Insigniteuthis obscura

Scientific classification
- Kingdom: Animalia
- Phylum: Mollusca
- Class: Cephalopoda
- Order: Octopoda
- Family: Opisthoteuthidae
- Genus: Insigniteuthis
- Species: I. obscura
- Binomial name: Insigniteuthis obscura Verhoeff, 2024

= Insigniteuthis obscura =

- Genus: Insigniteuthis
- Species: obscura
- Authority: Verhoeff, 2024

Species of mollusc

Insigniteuthis obscura is a species of finned cirrate octopus (or flapjack octopus) found along southern and southeastern Australia, over a depth range of 940-1210 m.

The species is distinct for males having 2 or 3 massively enlarged suckers on the 2^{nd} - 4^{th} arm pairs (i.e., not present on the dorsal arm pair, but present on all other arms). These greatly enlarged distal suckers are several times the diameter of suckers along the mid region of the arms, and exceed the size of a proximal field of enlarged suckers nearer the mouth.
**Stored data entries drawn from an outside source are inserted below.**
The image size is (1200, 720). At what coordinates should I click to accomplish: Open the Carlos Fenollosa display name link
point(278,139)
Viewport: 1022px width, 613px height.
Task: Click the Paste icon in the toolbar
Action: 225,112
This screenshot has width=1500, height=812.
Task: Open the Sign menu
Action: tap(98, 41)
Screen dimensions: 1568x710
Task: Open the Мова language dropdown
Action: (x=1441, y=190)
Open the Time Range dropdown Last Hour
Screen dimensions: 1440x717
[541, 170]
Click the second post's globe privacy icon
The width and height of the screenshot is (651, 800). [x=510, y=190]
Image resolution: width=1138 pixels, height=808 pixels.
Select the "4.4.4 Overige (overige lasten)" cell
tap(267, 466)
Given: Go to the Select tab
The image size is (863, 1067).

The species has a dark purple-brown coloration, and has a single large whitish spot near the base of each arm.

The species name 'obscura' was in reference to uncertainty regarding the identification of the species prior to its description, with specimens previously being assumed to be Opisthoteuthis pluto, which also occurs along southern Australia.

The species is similar to Insigniteuthis dongshaensis and Insigniteuthis extensa in having 2 or 3 massively enlarged distal suckers on at least some arms of mature males, though in these species, the greatly enlarged distal suckers are restricted to the 3^{rd} and 4^{th} arm pairs only.